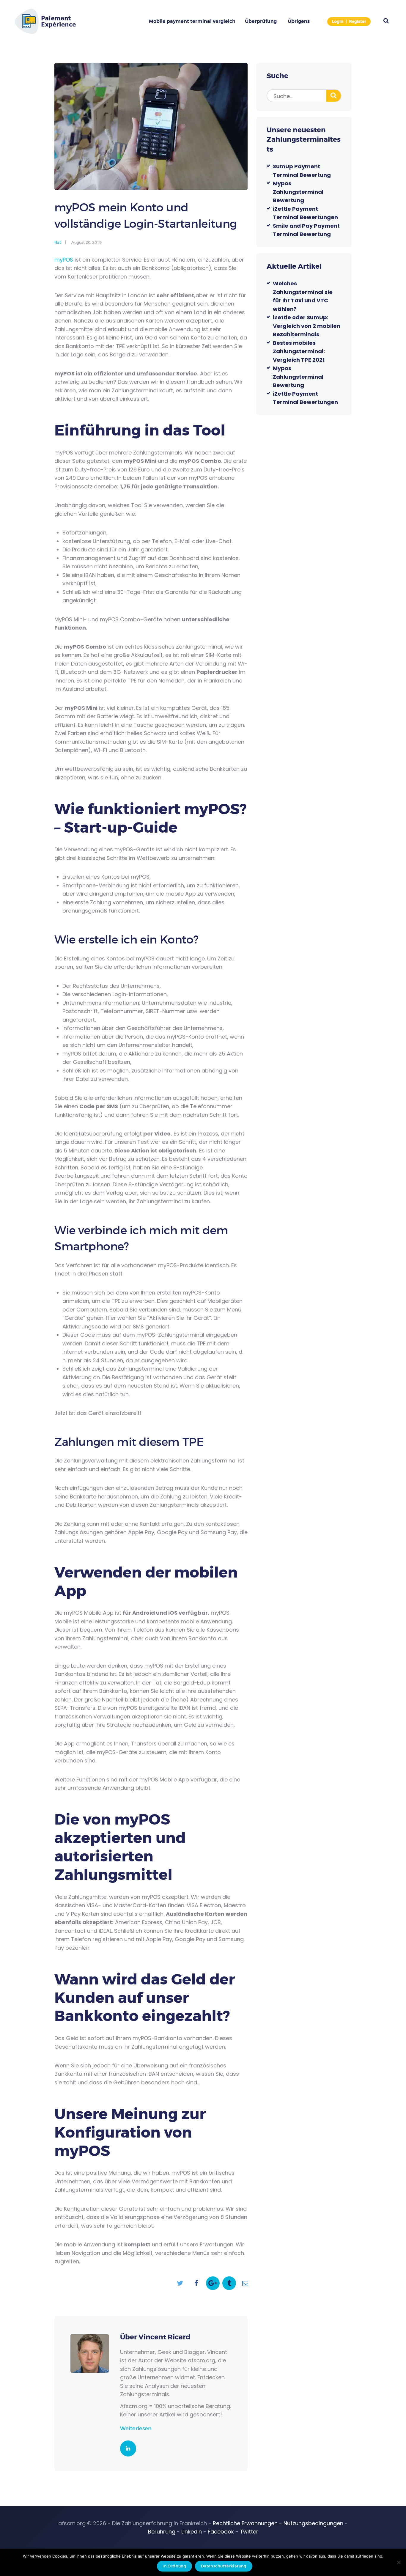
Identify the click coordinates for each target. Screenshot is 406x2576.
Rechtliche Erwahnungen (245, 2523)
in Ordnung (174, 2566)
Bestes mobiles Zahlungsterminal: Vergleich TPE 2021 (299, 351)
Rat (57, 242)
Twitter (249, 2531)
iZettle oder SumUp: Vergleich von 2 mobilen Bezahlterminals (306, 326)
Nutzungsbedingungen (313, 2523)
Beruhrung (161, 2531)
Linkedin (191, 2531)
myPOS (63, 259)
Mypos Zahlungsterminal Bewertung (298, 192)
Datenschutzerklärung (223, 2566)
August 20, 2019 (86, 242)
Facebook (221, 2531)
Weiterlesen (136, 2428)
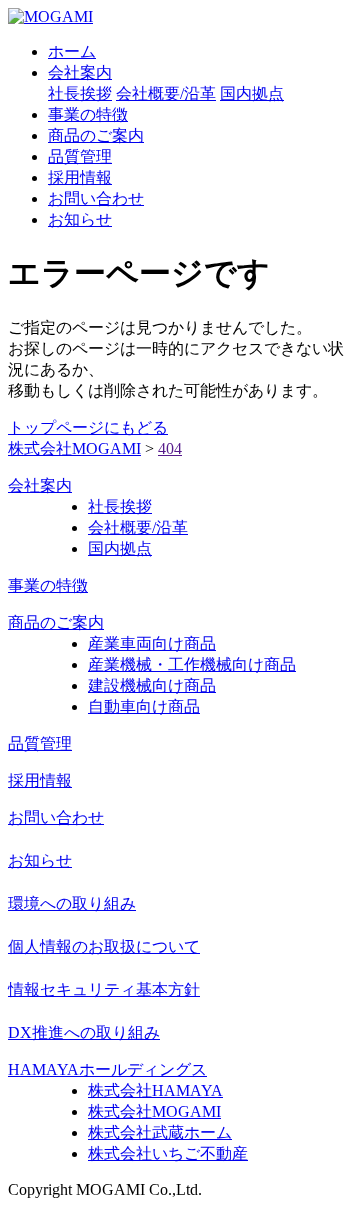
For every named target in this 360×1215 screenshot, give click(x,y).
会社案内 (80, 72)
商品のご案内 (96, 135)
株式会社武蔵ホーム (160, 1132)
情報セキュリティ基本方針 (104, 989)
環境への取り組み (72, 903)
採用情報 (80, 177)
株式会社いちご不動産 (168, 1153)
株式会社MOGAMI (154, 1111)
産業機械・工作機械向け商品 (192, 664)
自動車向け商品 (144, 706)
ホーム (72, 51)
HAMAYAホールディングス (107, 1069)
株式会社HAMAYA (155, 1090)
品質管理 (80, 156)
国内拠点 (252, 93)
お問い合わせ (96, 198)
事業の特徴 (88, 114)
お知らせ (80, 219)
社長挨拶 (80, 93)
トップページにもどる (88, 427)
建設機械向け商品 (152, 685)
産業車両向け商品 (152, 643)
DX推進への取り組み (84, 1032)
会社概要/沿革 (166, 93)
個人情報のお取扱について (104, 946)
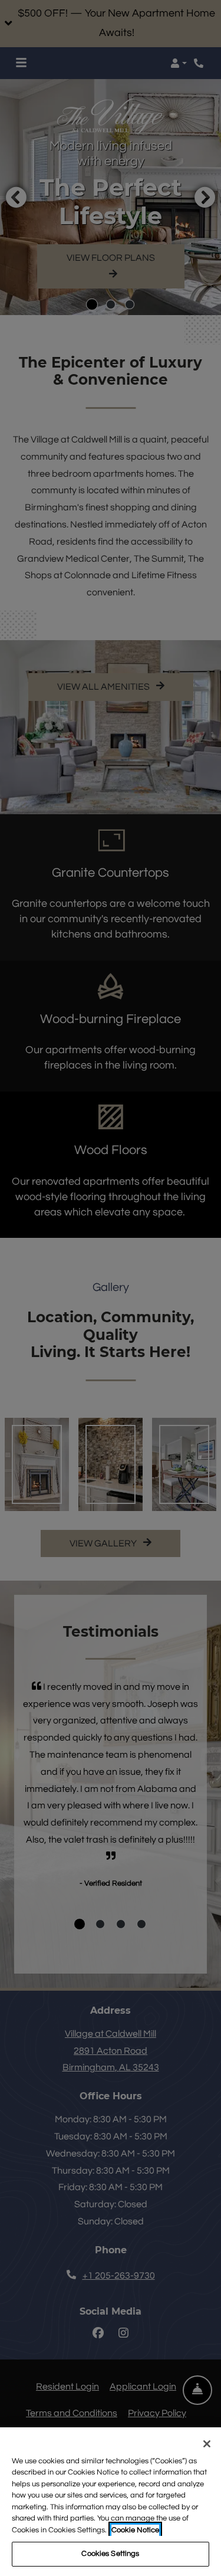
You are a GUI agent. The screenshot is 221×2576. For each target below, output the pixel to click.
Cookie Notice (135, 2530)
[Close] (207, 2444)
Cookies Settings (110, 2553)
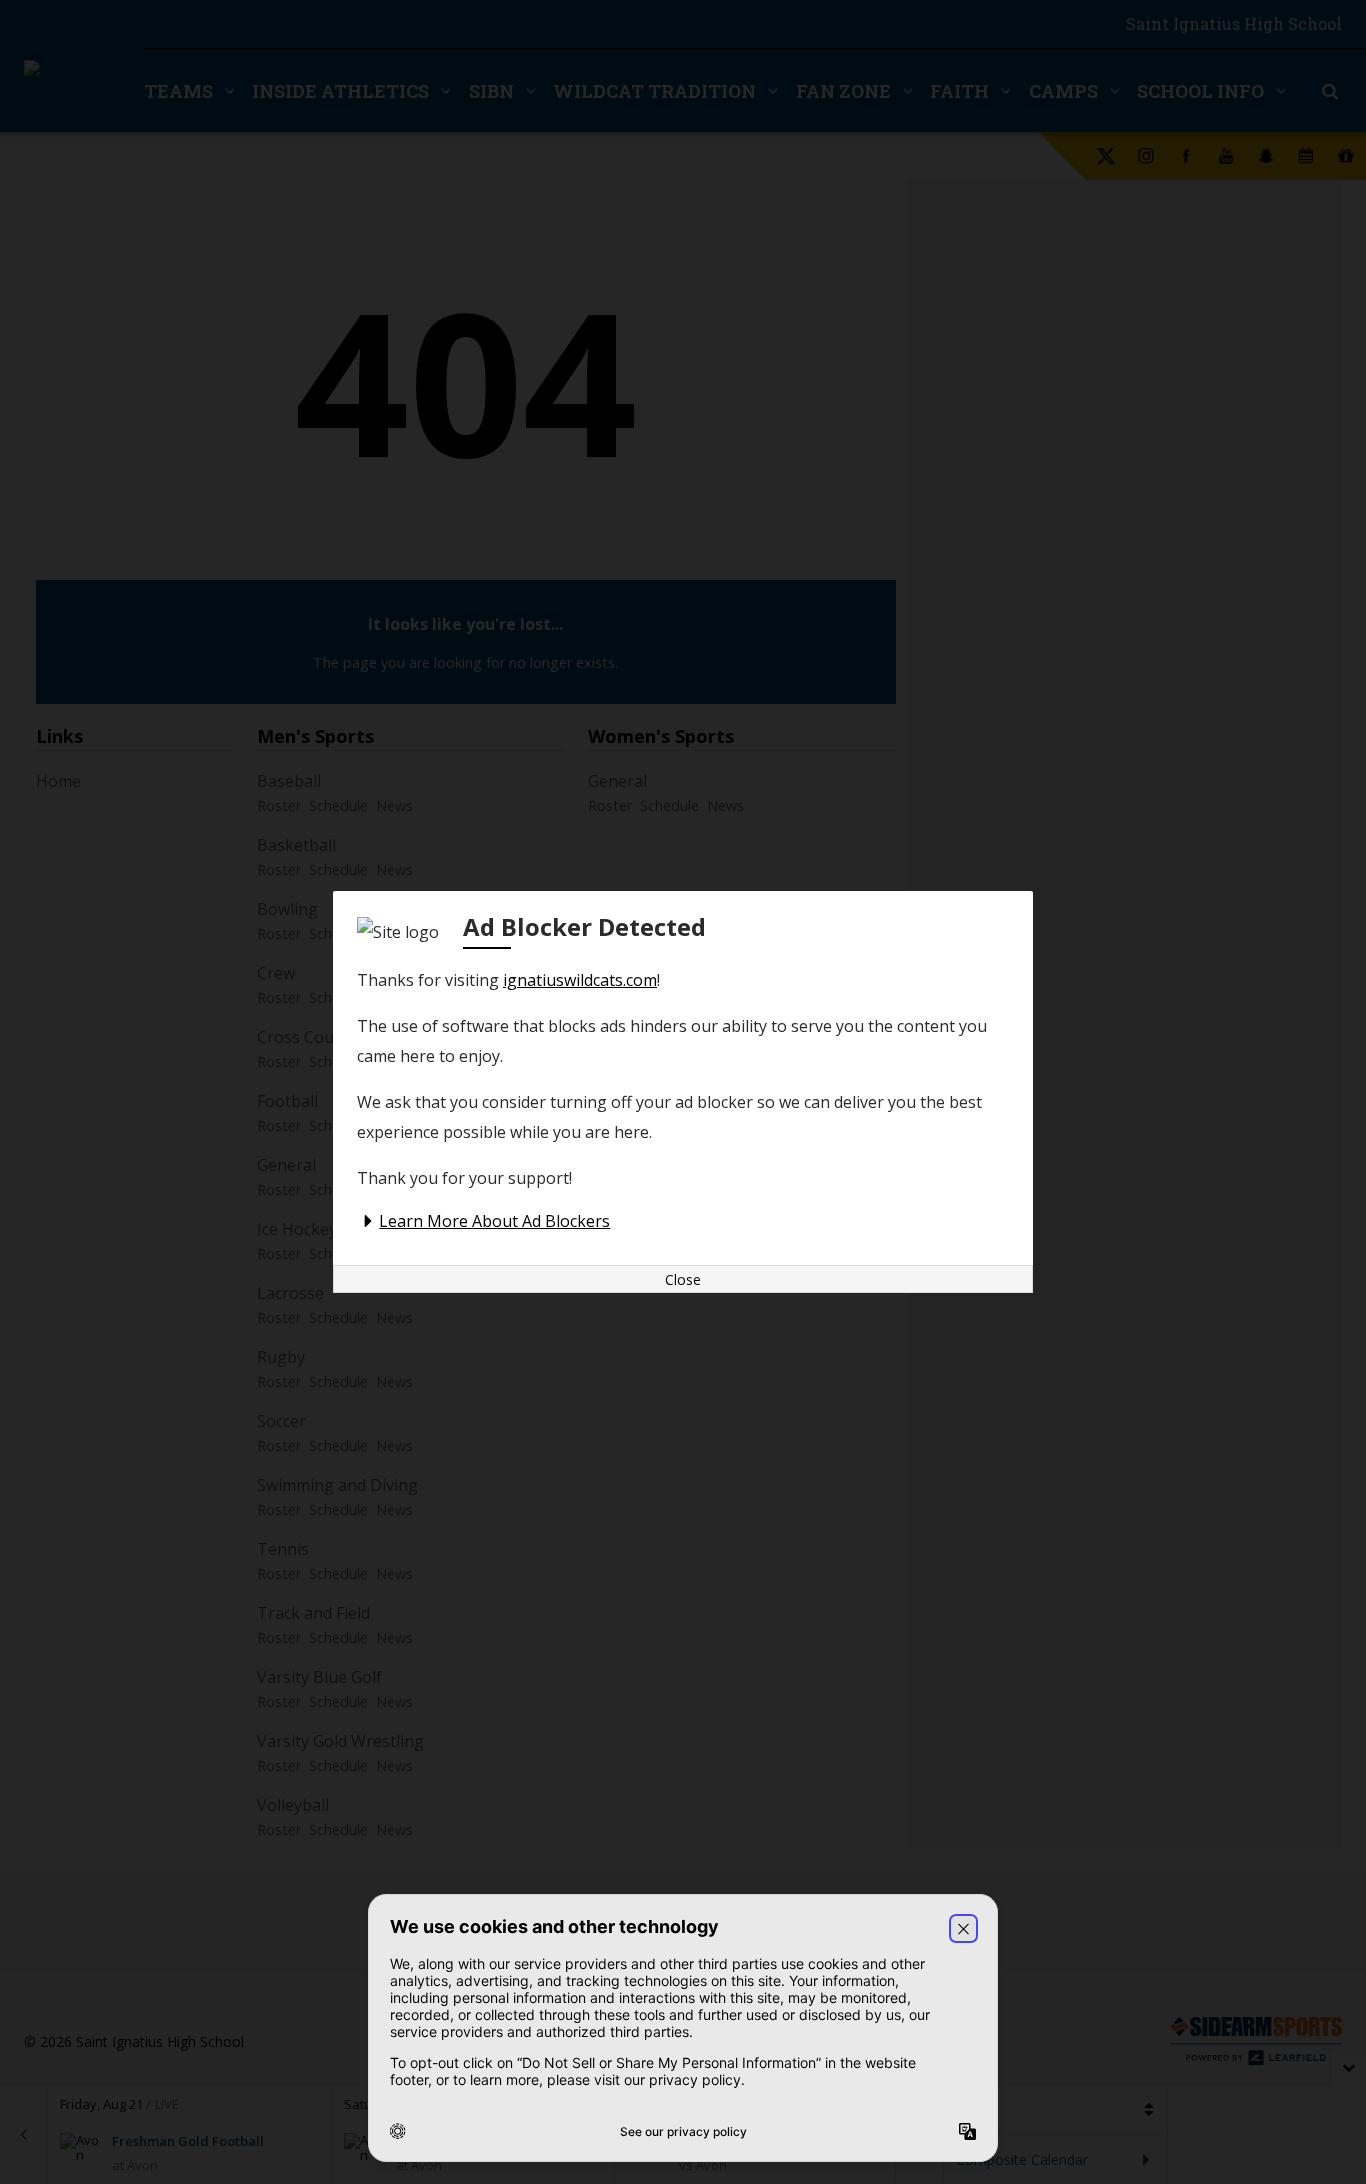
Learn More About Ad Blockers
··········
Your instructions: The answer should consist of all lines from the records above that hold the word "each".

Task solution:
Identify the click coordinates for each target. Screenshot is 406x2576.
You are a GUI agent. The screenshot is 221×2576. For each target below, output the pixel to click.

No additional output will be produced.